Shape Up: Barbers Building Better Brothers is an NIH-sponsored research project that randomly assigned 678 African American men into two intervention conditions. One intervention focused on HIV/STI risk reduction and the other on Violence Retaliation Restraint risk reduction. It was a two-day, one-on-one, age-appropriate, culturally tailored, gender-specific intervention for African American young men ages 18 – 24 delivered by barbers in barbershop settings while they were cutting their client’s hair. The primary goals of the intervention are to increase consistent and proper condom use, reduce the number of multiple sexual partners, increase retaliation restraint behaviors, and reduce violent behaviors. The intervention consists of two sessions that are delivered over the course of two days, with sessions one and two occurring exactly two weeks apart. Designed to be educational but entertaining, each session incorporates the theme of “Be a Man,” which instills a sense of responsibility in the male participant to protect themselves, their families, sexual partners, and communities.

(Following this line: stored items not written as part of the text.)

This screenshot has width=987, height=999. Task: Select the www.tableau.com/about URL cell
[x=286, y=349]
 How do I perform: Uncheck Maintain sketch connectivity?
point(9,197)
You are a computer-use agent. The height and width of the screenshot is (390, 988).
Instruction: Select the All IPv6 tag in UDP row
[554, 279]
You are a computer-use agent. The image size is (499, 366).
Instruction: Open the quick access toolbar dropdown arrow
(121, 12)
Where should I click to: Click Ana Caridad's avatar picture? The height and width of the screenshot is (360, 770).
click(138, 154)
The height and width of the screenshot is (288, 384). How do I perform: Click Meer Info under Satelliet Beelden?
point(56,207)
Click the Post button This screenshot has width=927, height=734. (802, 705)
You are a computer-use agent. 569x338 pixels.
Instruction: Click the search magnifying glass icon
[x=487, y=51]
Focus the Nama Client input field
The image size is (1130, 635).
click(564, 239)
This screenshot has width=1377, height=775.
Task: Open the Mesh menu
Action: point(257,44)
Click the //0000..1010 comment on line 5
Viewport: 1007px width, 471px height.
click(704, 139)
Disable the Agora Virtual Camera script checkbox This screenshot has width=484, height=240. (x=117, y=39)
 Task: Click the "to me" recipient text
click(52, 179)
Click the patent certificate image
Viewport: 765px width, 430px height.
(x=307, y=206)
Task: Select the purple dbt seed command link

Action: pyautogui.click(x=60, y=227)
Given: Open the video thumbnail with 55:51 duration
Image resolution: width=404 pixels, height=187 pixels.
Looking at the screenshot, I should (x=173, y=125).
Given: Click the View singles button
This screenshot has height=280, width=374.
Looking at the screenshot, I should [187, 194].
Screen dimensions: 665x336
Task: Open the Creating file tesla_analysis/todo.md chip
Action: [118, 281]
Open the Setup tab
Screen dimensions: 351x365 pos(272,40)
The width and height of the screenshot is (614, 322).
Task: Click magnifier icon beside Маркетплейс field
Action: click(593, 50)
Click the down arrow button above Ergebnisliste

Compared to a control group targeting sexual risk reduction, the retaliation reduction intervention successfully reduced violence behavior up to 3 months postintervention, through mediated mechanisms of reducing hypermasculinity beliefs and increasing Black manhood vulnerability beliefs. This study supports research on how culturally responsive theory-based interventions can increase the likelihood of positive health outcomes in communities of color.


VRU

The Villages Raising Us Initiative (VRU) uses a racial literacy model within the community partnership research model to develop and deliver trauma recovery for a diversity of leaders in local communities. Those leaders include faith leaders, Black barbers and barbershop owners, or basketball coaches and the families, congregants, and children they serve. The faith leaders targeted were those who work in the emergency room of the Hospital of the University of Pennsylvania and provide services to random families who have experienced fatal and near-fatal gunshot violence. The barbershop version of VRU has been applied in several cities (Memphis and Philadelphia) around the country and retitled, "Oleheads Schoolin' Youngboys Schoolin' Oleheads". The basic expectations of VRU are that leaders, parents, and youth groups separately at first practice the racial literacy strategies of storytelling, journaling, debate, and role-playing racial, gender, faith, and life rejections. Throughout the 10-week intervention program, participants are expected to use racial mindfulness and anxiety reduction as they share stories of trauma and coping. 

A key goal of VRU is to increase emotional bonding one relationship at a time for the building of stronger committed networks. A key mantra of the project is "We know it takes a village to raise a child, but what does it take to raise a village?"


Can We Talk

Can We Talk (CWT) is a school-based intervention to teach Black middle and high schoolers to identify and negotiate racial conflicts in schools and classrooms by increasing their Black history knowledge, racial stress management, and racial assertiveness skills. We use storytelling, journaling, relaxation, debating, and role-playing racial conflicts and their stressfulness as the methods to increase these skills. Stress management was a key pillar of the CWT intervention, as students were asked to identify their feelings about racial conflicts (historical or contemporary), and the effects on their bodies, and to use relaxation and breathing to relax those stressed-out bodily effects. The assertiveness training involves having students respond differently in racially insulting conflicts they’ve experienced and practicing racial comebacks that (1) were not over- or under-reactions; (2) demonstrate they understood the racial tension in the conflict; (3) would not risk school expulsion; and (4) empowered them to defend their dignity from insult.